This article is an excerpt from the Shortform book guide to "How to Lie With Statistics" by Darrell Huff. Shortform has the world's best summaries and analyses of books you should be reading.
Like this article? Sign up for a free trial here.
How do liars manipulate statistics to make them more favorable? How can hard numbers possibly be skewed?
Manipulating statistics isn’t as difficult as one may think. Although statistics are hard numbers and lying about them isn’t legal, that doesn’t mean they can’t be skewed or framed in a way to make the presenter look better.
Keep reading for the top eight ways that statistics are manipulated.
How Liars Manipulate Statistics
When searching for the truth, statistics are appealing—they seem like hard, believable numbers, and they’re necessary for expressing certain information, such as census data. Manipulating statistics seems impossible, right? Wrong.
Statistics aren’t as objective as they seem. These people—advertisers, companies, anyone with an agenda—often don’t even have to actually lie. Statistics is a flexible enough field that would-be liars can make their case with implications, omissions, and distraction, rather than outright falsehoods.
Here are the top eight techniques that anybody with an agenda can use to manipulate statistics in their favor:
Technique #1: Citing Misleading “Averages”
The first technique is using the word “average” without specifying what kind of average a figure represents. Each kind is calculated differently and gives different information (and a different impression) about the data:
Average Type #1: Mean. This number is the result of adding up all the sample’s numbers and then dividing by the number of samples.
This is a useful average for liars to use because it allows them to:
- Make the number look bigger and better. If a university wants to attract students, the larger the average income of its graduates, the more attractive it looks to prospective students. Even if there are just a few high salaries, the math will make the mean look higher than any of the other averages.
- Hide inequality. If 90 employees at a company are paid $20,000 a year and the boss is paid $200,000, the mean is ((90*20,000)+(1*200,000))/91=21,978. The mean doesn’t show that one person is paid a lot more than everyone else.

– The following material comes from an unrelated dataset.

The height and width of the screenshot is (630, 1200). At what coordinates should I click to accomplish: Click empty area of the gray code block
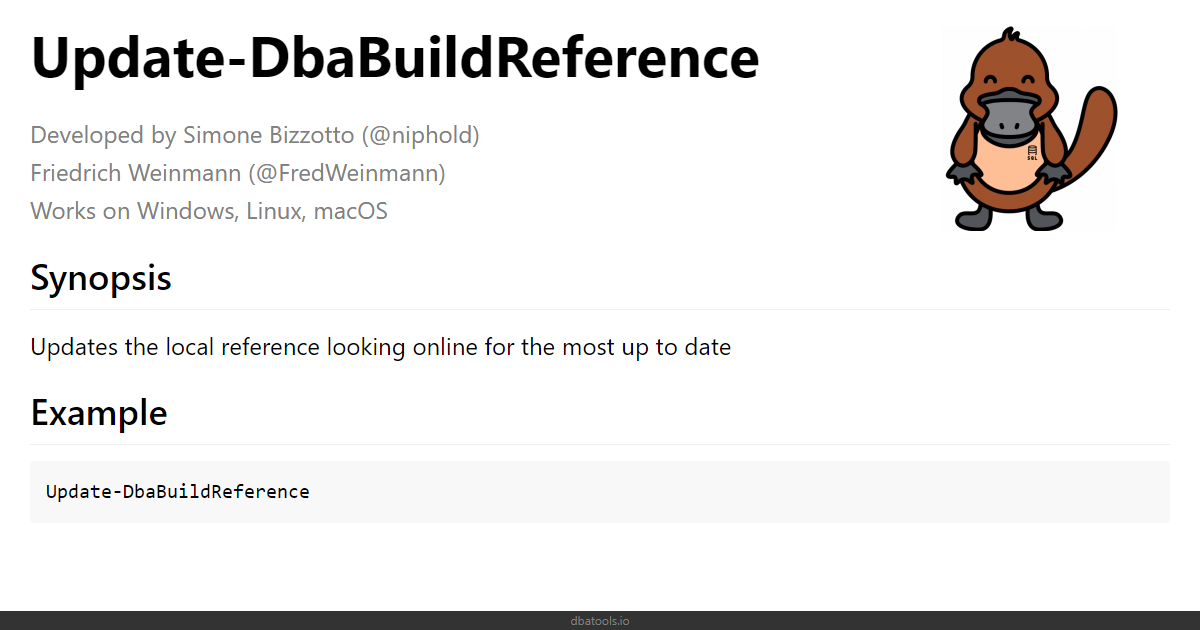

In turn, hiding that they’re using the mean, by simply using the more general “average” to describe the figure, benefits liars by obscuring the fact that they’re using such an unreliable calculation.
Technique #2: Giving Precise Figures to Appear More Reputable
Another number-fudging technique is to include a decimal to make a figure look more precise and therefore reputable. (For example, reading that most people sleep 7.84 hours a night sounds a lot more impressive than “about eight hours.”)
Liars can get decimals by doing calculations (for example, calculating the mean) on inexact figures that weren’t measured to the decimal point.
Technique #3: Using Percentages to Hide Numbers and Calculations
Like decimals, giving percentages instead of raw figures can make numbers look more precise and reputable than they really are.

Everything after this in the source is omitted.